| RECORDS SUPPLIED |
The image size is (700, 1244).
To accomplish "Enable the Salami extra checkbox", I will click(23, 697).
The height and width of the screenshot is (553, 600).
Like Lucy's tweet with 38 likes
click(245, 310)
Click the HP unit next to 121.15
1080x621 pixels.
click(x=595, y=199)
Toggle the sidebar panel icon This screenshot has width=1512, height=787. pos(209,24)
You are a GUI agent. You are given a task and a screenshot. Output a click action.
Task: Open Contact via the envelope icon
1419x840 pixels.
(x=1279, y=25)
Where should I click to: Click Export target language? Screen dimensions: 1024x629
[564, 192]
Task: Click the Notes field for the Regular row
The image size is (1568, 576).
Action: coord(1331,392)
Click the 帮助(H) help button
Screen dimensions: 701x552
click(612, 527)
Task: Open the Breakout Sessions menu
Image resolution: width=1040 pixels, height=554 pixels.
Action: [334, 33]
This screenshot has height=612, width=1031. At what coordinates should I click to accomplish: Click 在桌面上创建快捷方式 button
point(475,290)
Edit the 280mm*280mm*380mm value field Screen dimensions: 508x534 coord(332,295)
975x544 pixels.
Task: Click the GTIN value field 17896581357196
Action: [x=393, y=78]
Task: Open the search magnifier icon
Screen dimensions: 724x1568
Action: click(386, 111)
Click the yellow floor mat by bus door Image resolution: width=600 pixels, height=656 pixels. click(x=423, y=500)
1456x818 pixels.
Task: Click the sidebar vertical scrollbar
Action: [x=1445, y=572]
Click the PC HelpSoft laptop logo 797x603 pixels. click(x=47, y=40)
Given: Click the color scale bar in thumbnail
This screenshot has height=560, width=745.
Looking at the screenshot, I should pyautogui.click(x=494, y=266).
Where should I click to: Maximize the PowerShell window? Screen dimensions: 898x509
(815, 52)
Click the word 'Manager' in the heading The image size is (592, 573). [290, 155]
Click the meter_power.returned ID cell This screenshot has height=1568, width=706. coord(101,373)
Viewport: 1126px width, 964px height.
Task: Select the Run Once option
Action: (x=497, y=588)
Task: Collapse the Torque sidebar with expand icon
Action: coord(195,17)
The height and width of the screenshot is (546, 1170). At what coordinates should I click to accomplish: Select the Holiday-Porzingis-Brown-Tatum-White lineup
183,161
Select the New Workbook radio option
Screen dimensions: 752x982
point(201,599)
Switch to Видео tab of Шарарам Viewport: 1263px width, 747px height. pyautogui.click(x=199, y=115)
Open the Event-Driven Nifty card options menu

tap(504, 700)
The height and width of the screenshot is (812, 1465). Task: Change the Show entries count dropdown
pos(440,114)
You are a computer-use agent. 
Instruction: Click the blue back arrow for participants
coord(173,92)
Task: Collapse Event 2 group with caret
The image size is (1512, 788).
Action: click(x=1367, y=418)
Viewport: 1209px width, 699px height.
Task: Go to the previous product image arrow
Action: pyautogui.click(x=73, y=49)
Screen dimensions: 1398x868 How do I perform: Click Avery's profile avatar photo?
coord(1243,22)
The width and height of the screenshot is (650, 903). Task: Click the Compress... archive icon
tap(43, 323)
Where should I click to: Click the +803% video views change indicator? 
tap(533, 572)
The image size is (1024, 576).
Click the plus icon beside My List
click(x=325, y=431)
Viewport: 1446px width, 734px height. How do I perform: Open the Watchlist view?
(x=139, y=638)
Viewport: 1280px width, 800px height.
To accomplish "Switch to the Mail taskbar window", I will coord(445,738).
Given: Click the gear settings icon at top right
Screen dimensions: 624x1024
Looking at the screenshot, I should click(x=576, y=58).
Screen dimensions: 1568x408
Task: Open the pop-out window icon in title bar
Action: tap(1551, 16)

| EXERCISE INSTRUCTIONS |
Give again, unchanged, the lines running from the top of the material above through the line that has "Click the HP unit next to 121.15", and nothing more.

| WRITTEN RESPONSE |
The image size is (700, 1244).
To accomplish "Enable the Salami extra checkbox", I will click(23, 697).
The height and width of the screenshot is (553, 600).
Like Lucy's tweet with 38 likes
click(245, 310)
Click the HP unit next to 121.15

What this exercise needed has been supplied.